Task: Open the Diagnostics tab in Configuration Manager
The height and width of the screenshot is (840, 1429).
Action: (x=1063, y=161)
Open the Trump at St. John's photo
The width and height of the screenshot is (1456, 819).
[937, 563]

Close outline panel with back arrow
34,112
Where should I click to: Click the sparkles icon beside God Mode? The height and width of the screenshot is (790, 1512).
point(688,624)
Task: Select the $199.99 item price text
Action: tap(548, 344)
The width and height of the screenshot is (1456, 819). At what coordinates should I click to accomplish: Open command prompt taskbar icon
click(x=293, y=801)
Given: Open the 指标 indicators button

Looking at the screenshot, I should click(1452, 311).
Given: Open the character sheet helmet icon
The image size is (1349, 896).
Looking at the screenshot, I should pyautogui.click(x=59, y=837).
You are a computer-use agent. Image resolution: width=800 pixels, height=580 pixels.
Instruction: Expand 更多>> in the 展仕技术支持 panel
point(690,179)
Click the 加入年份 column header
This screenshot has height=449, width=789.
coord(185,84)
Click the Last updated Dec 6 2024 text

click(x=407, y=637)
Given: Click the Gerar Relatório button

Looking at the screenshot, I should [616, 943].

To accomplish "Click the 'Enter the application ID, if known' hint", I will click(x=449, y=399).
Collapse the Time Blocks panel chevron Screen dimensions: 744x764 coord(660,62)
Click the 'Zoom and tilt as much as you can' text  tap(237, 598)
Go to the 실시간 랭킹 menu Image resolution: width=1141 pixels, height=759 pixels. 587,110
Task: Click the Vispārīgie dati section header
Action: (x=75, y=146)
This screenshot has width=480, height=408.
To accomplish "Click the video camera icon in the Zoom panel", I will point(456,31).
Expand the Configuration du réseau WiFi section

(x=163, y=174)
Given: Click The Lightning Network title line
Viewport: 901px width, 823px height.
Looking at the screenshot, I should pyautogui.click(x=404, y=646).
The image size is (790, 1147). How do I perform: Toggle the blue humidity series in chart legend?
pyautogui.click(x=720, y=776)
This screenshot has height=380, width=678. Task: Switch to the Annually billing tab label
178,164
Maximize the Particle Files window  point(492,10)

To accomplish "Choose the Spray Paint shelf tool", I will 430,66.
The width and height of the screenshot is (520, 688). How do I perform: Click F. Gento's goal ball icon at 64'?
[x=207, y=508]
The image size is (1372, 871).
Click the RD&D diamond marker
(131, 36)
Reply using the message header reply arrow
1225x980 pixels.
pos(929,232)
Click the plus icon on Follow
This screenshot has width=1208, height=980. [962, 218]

::::::::

▸ What you need to do: Copy out everything from the line containing "Reply using the message header reply arrow" down to the end of the records, exactly as it stands.

▸ Exercise output:
Reply using the message header reply arrow
1225x980 pixels.
pos(929,232)
Click the plus icon on Follow
This screenshot has width=1208, height=980. [962, 218]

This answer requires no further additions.